Date: Thu, 27 Feb 1997 02:50:38 +1100 (EST)
From: Sebastian Gurciullo <sebtempo-AT-silas.cc.monash.edu.au>
Subject: Re:  A Preface to Transgression


At 10:18 25-2-97 -0500, you wrote:
>I find these comments very helpful.  Let me try to restate parts of
>the argument in my own words.  First of all, what F means by "emergence 
>of sexuality" is its emergence as a central problematic in the discourse
>of our culture.  In "the Christian world of fallen bodies and of sin",
>the sexual experience -- perceived in terms of "desire, rapture, penetration, 
>ecstasy, the outpouring that leaves us all spent" -- did not form a separate
>problematic, but emerged into language as part of the discourse of mysticism,
>where it was used to articulate experiences leading, "without interruption
>or limit, right to the heart of a divine love".  Thus, to something beyond
>itself, and beyond ourselves.  The emergence of a separate discourse of 
>sexuality, as a cultural "event", is coextensive with the emergence of
>sexuality, and also philosophy, as something that "points to nothing beyond 
>itself".  Dialectics, both as a method and as a postulated principle of
>our universe, is based on the perception that each thing has something
>beyond itself with which it enters into dialectical relationships, and
>that through these relationships something new is produced, something 
>beyond both of them.  In particular, dialectics' underlying view of man
>is as worker -- in that it fundamentally regards man as shaped through 
>a process of struggle with his environment (in the widest sense).  
>The emergence of sexuality, in signalling the end of a perception
>of sexual ecstasy as a form of uninterrupted communication that leads
>"right to the heart of divine love", also signals the end of a perception
>of language as being capable of communication which leads right to the 
>heart of truth, or even to anything outside itself.  In this sense it
>marks "the transformation of a philosophy of man as worker to a philosophy
>based on a being who speaks".
>
>Do you think this is a somewhat faithful recapitulation?
>
>
>-m 
>
>
Your recapitulation is very helpful.  If I understand you correctly,
transgressive experience as witnessed in sexuality/mysticism works on a
principle of expenditure, a kind of sacrifice toward something beyond only
to be replaced with a "nothing beyond" once sexuality develops an
independent discourse (hence also to a communication that leads to nothing,
and a human as a being who speaks).  Dialectics on the other hand operates
on a principle of accumulation, whereby something is brought into
relationship with something other to produce a new thing and so on.  Please
excuse me if this has been awkwardly expressed.
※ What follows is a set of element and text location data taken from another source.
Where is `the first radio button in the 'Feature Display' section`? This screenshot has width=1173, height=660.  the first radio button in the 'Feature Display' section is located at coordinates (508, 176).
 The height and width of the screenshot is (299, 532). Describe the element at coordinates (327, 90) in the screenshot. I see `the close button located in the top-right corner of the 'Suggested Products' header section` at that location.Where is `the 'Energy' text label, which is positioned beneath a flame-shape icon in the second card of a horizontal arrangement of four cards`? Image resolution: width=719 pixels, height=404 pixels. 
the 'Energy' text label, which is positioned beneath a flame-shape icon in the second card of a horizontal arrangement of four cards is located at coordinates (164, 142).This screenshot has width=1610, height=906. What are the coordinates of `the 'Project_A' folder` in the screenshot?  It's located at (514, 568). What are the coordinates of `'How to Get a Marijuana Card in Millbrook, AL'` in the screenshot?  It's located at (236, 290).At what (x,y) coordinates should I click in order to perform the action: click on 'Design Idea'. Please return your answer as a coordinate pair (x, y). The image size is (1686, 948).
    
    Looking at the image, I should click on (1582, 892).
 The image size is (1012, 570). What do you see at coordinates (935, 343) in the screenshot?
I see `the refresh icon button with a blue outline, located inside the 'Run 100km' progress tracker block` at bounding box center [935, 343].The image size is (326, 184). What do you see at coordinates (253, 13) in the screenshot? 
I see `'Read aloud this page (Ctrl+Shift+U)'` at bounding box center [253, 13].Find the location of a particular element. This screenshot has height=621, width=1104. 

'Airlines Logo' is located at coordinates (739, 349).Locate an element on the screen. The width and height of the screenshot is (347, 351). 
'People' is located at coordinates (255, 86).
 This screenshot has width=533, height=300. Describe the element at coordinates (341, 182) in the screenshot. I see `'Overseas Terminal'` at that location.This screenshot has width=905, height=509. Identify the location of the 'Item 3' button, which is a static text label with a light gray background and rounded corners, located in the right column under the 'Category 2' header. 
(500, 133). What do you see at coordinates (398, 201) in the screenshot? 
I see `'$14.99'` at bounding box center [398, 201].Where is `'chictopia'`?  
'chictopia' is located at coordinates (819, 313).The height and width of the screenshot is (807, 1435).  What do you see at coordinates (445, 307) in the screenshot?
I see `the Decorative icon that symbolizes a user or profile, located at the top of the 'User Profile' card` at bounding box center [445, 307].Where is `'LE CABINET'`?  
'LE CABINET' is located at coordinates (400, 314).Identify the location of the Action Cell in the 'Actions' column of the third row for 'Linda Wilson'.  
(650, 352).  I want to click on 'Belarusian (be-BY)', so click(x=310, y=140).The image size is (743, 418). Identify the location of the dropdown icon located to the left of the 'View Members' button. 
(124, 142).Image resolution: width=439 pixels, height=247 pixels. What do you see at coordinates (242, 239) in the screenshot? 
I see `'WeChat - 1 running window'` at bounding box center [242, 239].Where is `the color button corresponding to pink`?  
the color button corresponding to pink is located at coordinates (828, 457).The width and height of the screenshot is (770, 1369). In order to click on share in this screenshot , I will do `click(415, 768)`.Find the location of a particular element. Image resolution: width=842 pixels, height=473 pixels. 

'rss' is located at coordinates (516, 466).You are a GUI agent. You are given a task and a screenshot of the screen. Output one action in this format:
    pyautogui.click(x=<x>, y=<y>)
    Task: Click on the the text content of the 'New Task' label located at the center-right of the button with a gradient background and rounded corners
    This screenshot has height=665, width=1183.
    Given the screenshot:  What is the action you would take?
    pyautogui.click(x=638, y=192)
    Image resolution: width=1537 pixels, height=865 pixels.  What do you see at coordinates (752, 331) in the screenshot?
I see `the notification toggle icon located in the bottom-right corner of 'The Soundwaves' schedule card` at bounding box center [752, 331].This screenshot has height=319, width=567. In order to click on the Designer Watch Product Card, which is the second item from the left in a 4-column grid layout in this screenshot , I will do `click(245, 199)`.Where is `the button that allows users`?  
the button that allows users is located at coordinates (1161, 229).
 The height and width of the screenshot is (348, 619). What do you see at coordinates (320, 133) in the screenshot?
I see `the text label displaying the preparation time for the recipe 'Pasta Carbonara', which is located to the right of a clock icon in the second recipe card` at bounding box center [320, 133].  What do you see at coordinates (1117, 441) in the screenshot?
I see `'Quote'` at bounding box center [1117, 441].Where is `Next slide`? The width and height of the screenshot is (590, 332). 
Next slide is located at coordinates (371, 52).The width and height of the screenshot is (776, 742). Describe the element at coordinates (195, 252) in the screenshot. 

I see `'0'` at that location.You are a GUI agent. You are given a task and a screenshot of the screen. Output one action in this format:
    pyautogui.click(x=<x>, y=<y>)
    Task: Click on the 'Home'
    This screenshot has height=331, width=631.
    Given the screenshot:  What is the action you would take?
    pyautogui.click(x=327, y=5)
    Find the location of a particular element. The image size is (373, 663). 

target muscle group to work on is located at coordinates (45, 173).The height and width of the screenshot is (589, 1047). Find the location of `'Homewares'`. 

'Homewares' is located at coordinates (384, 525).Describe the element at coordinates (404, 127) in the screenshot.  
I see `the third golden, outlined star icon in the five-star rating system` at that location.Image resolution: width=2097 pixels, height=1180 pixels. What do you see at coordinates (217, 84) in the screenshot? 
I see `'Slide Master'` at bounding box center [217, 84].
Do you think there is a relationship between transgressive experience, as
expenditure, either as part of a wider mystical tradition or a later
nihilistic(?) one, to negative theology and a refusal to conceptualize the
absolute?

Also, what relationship holds between these two different processes (for
want of a better word), the transgressive and the dialectical: is it
complementary, dialectical, undecideable, a non-relation, or what?

I am still curious about the distinction you made regarding "finding" and
"capturing" in the transgressive mode vs the dialectical.